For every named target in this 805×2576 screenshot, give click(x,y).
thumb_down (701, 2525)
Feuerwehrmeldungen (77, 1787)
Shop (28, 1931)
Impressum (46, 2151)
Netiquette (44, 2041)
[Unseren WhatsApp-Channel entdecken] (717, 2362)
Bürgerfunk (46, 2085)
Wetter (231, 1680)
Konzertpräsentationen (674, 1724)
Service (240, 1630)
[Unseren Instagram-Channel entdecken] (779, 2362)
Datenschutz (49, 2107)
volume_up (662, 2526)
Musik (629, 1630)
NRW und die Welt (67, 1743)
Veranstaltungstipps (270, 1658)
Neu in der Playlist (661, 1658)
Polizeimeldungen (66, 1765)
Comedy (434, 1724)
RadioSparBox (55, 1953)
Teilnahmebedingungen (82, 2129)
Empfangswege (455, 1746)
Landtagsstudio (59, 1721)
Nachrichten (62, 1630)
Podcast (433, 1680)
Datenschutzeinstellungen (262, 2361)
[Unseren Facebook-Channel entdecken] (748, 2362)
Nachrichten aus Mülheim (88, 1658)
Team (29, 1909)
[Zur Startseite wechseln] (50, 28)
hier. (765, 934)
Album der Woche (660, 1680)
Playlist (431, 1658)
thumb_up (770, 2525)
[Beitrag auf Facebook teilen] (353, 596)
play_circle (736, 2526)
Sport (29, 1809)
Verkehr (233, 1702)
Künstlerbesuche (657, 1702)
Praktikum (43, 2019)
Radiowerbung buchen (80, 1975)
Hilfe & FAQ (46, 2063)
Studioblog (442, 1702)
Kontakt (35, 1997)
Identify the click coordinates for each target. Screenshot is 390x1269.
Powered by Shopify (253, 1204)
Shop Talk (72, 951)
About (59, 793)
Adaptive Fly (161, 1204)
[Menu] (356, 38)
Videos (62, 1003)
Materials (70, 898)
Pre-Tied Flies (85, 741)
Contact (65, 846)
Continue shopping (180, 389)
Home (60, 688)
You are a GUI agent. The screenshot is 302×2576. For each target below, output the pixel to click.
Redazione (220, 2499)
————————
*WHAT YOU SHOULD DO*: Rewrite all of the items above, replacing "target" with "control" wherever it occurs and leaving everything else unchanged.

*CORRECT RESULT*:
For every named control in this 805×2576 screenshot, give click(x,y).
thumb_down (701, 2525)
Feuerwehrmeldungen (77, 1787)
Shop (28, 1931)
Impressum (46, 2151)
Netiquette (44, 2041)
[Unseren WhatsApp-Channel entdecken] (717, 2362)
Bürgerfunk (46, 2085)
Wetter (231, 1680)
Konzertpräsentationen (674, 1724)
Service (240, 1630)
[Unseren Instagram-Channel entdecken] (779, 2362)
Datenschutz (49, 2107)
volume_up (662, 2526)
Musik (629, 1630)
NRW und die Welt (67, 1743)
Veranstaltungstipps (270, 1658)
Neu in der Playlist (661, 1658)
Polizeimeldungen (66, 1765)
Comedy (434, 1724)
RadioSparBox (55, 1953)
Teilnahmebedingungen (82, 2129)
Empfangswege (455, 1746)
Landtagsstudio (59, 1721)
Nachrichten (62, 1630)
Podcast (433, 1680)
Datenschutzeinstellungen (262, 2361)
[Unseren Facebook-Channel entdecken] (748, 2362)
Nachrichten aus Mülheim (88, 1658)
Team (29, 1909)
[Zur Startseite wechseln] (50, 28)
hier. (765, 934)
Album der Woche (660, 1680)
Playlist (431, 1658)
thumb_up (770, 2525)
[Beitrag auf Facebook teilen] (353, 596)
play_circle (736, 2526)
Sport (29, 1809)
Verkehr (233, 1702)
Künstlerbesuche (657, 1702)
Praktikum (43, 2019)
Radiowerbung buchen (80, 1975)
Hilfe & FAQ (46, 2063)
Studioblog (442, 1702)
Kontakt (35, 1997)
Identify the click coordinates for each control. Screenshot is 390x1269.
Powered by Shopify (253, 1204)
Shop Talk (72, 951)
About (59, 793)
Adaptive Fly (161, 1204)
[Menu] (356, 38)
Videos (62, 1003)
Materials (70, 898)
Pre-Tied Flies (85, 741)
Contact (65, 846)
Continue shopping (180, 389)
Home (60, 688)
You are a GUI agent. The screenshot is 302×2576. For each control below, output the pixel to click.
Redazione (220, 2499)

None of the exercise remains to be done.